TEXT PROVIDED
Advances in sequencing technology and the development of metagenomic and bioinformatics methods have opened up new ways to investigate the 1014 microorganisms inhabiting the human gut. The gene composition of human gut microbiome in a large and deeply sequenced cohort highlighted an overall non-redundant genome size 150 times larger than the human genome. The in silico predictions based on metagenomic sequencing are now actively followed, compared and challenged using additional ‘omics’ technologies. Interactions between the microbiota and its host are of key interest in several pathologies and applying meta-omics to describe the human gut microbiome will give a better understanding of this crucial crosstalk at mucosal interfaces. Adding to the growing appreciation of the importance of the microbiome is the discovery that numerous phages, that is, viruses of prokaryotes infecting bacteria (bacteriophages) or archaea with a high host specificity, inhabit the human gut and impact microbial activity. In addition, gene exchanges within the gut microbiota have proved to be more frequent than anticipated. Taken together, these innovative exploratory technologies are expected to unravel new information networks critical for gut homeostasis and human health. Among the challenges faced, the in vivo validation of these networks, together with their integration into the prediction and prognosis of disease, may require further working hypothesis and collaborative efforts.

DATA LISTING

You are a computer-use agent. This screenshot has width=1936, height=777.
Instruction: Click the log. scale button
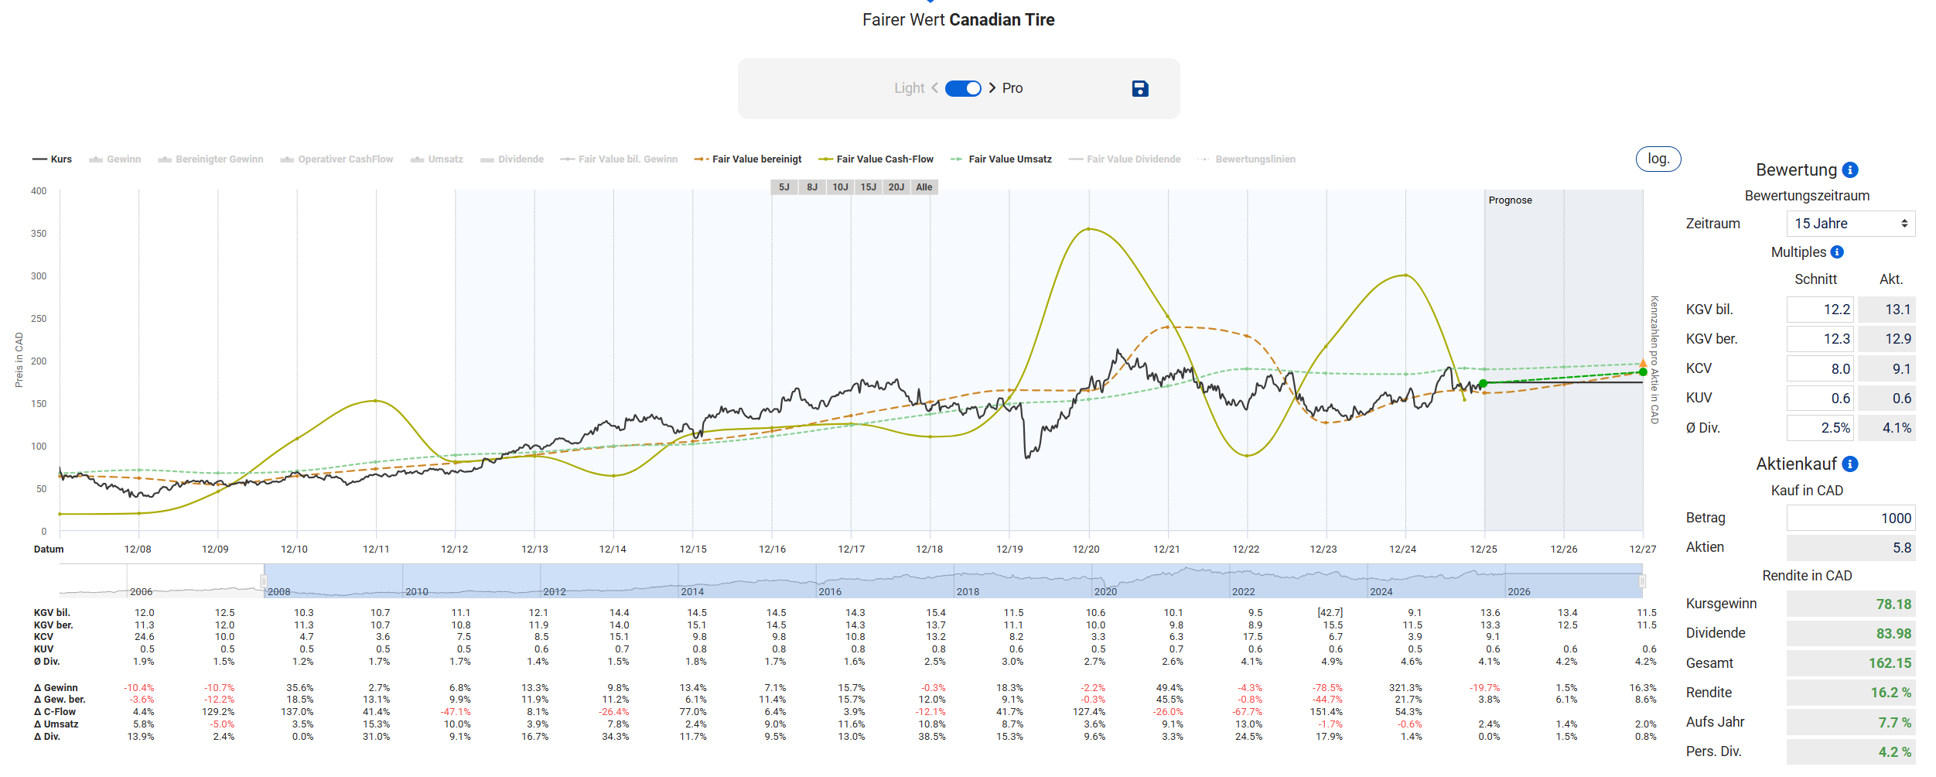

--

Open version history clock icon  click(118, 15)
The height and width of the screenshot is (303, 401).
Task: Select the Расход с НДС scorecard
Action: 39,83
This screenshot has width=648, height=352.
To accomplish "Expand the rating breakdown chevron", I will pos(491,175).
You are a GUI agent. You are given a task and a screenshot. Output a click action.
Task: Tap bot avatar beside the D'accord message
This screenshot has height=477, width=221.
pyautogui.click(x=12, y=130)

TASK OBJECTIVE
According to the text on the human gut microbiome, how does the overall non-redundant genome size of the gut microbiome compare with the human genome?

WRITTEN SOLUTION
It is 150 times larger than the human genome.